Paul's personal letters remind us of how important and transformative it is to have people who believe in us and care for us. Timothy grew up knowing the scriptures and experienced faith in Christ through his grandmother and mother. However, what is conspicuously missing from Paul's brief biography of Timothy's life is any reference to his father. We know nothing about him other than he was a Greek. However, we do know know if he was still living with them or anything about his influence upon the family or Timothy personally. To Timothy, Paul became like a father and he loved Timothy like a son. Reading his letters you can see how Paul loved Timothy, prayed for him, thanked God for him, and longed to see him with the expectancy of great joy at their reunion. It is interesting that previously Paul wrote of the "laying on of hands by the presbytery" (1 Timothy 4:14) yet now speaks more personally of "my hands." (2 Timothy 1:6) We all need people in our lives who love us and believe in us, who will encourage us, and who can mentor us in our walk in the Lord. Paul was such a person to Timothy.

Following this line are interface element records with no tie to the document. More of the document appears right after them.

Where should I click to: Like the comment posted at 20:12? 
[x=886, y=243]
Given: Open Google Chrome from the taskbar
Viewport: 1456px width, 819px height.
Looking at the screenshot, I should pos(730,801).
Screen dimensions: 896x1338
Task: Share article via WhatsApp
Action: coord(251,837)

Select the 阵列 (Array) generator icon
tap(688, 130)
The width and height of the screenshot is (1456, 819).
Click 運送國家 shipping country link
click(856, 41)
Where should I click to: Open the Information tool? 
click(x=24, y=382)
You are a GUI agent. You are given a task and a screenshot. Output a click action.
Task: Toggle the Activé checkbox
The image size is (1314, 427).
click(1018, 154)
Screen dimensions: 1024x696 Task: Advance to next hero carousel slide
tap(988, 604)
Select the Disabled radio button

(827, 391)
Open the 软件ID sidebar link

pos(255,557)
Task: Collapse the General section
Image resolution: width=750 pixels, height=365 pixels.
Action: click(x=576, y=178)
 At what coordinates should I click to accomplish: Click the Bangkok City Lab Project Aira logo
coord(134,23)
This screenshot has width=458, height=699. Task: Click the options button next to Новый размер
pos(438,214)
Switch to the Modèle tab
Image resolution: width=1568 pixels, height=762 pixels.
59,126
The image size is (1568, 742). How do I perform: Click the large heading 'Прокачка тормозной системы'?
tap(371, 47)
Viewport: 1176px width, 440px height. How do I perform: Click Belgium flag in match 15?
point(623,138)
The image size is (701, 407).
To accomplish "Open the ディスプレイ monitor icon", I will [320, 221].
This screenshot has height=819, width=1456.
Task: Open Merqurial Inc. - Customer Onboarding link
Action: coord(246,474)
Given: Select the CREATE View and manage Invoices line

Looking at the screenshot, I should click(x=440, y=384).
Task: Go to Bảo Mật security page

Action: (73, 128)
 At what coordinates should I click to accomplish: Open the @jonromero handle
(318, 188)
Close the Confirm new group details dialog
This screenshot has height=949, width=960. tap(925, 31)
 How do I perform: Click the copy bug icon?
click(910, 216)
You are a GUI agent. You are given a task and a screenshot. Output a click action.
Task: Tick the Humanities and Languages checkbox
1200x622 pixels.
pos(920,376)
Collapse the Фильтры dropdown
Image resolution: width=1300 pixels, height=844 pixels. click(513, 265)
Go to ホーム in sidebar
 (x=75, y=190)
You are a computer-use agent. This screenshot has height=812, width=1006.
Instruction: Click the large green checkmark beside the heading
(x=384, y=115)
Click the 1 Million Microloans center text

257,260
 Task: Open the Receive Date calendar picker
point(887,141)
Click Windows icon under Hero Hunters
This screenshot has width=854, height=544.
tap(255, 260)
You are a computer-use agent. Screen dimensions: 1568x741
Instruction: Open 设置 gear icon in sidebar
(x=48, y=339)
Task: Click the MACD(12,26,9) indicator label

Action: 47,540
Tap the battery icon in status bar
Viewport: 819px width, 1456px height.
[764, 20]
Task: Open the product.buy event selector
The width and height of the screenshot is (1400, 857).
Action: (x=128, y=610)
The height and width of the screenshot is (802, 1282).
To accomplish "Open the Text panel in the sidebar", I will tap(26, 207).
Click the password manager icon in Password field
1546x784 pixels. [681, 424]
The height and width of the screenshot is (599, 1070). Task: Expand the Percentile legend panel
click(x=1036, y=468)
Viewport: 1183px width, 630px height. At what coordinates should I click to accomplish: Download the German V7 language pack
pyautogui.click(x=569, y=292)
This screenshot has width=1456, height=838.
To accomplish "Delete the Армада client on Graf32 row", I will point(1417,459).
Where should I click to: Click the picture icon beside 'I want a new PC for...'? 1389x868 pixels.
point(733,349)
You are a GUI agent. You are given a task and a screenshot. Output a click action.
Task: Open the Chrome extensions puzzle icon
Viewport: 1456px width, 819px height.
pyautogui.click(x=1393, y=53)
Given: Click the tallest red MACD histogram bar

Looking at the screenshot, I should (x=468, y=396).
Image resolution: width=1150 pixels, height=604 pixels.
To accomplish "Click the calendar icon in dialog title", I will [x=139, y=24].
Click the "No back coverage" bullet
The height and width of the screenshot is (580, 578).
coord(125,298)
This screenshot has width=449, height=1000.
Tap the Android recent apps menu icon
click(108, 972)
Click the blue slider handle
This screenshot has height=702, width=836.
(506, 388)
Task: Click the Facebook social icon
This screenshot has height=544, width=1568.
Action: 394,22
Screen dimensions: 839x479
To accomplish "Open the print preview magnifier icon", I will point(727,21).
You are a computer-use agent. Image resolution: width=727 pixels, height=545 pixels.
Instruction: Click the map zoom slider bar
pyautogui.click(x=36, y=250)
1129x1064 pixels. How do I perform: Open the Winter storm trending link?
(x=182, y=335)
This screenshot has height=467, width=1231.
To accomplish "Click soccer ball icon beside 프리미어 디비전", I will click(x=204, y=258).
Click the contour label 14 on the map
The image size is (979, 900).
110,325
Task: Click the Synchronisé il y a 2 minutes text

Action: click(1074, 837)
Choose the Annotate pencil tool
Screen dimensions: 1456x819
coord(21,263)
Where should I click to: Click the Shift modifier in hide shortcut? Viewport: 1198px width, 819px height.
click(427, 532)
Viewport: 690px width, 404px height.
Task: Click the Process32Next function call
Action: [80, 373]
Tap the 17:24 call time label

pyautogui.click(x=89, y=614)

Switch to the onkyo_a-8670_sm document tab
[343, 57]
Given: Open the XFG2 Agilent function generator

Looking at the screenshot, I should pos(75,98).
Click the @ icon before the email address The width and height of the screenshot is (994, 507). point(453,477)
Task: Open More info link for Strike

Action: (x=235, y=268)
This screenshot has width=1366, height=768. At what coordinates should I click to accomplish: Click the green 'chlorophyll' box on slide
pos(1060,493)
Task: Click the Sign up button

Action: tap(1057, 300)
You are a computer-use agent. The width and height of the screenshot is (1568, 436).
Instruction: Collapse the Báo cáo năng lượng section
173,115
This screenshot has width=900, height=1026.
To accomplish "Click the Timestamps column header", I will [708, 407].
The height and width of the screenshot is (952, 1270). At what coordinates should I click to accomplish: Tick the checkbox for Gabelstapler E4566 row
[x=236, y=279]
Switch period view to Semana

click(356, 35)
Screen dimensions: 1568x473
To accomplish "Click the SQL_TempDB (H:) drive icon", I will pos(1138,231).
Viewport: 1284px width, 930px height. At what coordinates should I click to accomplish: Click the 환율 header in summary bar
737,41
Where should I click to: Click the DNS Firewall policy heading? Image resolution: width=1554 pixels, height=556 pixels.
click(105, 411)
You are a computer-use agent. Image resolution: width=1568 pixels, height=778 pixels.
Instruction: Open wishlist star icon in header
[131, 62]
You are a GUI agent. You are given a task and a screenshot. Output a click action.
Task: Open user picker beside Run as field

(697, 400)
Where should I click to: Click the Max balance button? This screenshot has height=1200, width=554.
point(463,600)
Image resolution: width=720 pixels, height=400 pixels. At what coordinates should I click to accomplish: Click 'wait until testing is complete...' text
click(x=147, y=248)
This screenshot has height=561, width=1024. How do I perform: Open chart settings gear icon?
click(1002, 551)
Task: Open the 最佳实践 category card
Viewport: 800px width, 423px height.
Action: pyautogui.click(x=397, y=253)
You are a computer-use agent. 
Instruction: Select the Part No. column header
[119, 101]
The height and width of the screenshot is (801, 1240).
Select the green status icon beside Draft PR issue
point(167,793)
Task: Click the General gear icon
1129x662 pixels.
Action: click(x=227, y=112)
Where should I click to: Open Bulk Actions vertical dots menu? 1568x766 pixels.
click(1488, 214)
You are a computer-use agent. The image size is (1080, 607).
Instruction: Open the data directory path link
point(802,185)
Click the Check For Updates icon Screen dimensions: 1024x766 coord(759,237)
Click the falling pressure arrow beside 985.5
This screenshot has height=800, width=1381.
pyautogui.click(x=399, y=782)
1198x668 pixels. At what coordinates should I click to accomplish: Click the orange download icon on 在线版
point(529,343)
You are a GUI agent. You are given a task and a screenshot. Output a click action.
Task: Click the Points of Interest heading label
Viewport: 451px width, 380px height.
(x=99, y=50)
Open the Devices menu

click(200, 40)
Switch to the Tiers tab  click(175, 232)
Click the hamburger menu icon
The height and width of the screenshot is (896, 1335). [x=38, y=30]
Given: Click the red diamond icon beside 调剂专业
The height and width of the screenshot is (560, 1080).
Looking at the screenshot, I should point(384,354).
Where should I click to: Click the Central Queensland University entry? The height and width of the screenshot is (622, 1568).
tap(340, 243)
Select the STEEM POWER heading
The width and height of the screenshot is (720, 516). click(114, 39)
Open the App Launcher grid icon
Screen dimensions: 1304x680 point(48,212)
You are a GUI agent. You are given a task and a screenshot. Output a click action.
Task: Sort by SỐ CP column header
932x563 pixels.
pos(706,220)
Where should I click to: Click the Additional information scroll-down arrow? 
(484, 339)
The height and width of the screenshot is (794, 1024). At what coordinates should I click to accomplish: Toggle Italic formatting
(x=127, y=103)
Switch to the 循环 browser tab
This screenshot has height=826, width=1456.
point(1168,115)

In writing of his service to God, Paul says that he served God with a "clear conscience." This is what we all want, to serve God with no regrets, lingering guilt, or knowledge of any hidden sins. Paul was not saying that he was perfect, but that he walked before God with no consciousnesses of any separation between him and God. This confidence comes from a life spent fleeing sin and pursuing God; a life spent quickly repenting of sin rather than trying to conceal or excuse it. It is a life lived in the open before God and with God as his Lord and Master.
Paul also speaks of his forefathers. Service to God did not begin with Paul, nor did it begin with Jesus, but actually began with Adam. For roughly six thousand years people have been serving God with a "clean consciences" in what ever capacity or manor it was assigned to them. Sometimes, in our short view of history, it is easy to think that everything originated with us. We claim "new revelation" or "new devotion and service" to God, yet such revelation, devotion, and service to God has been going on for millenniums. We are just one more person in a long history of God's relationship with mankind. Perhaps if we take a longer view of history and see ourselves in greater historical content, then we would not be so full of ourselves or so filled with pride as if we were the very first ones to love God. Lovers of God have always walked this earth and we have now received of their legacy. Let us make the most of our appointed time in history and work to leave something worthwhile behind to those who will fallow on after us.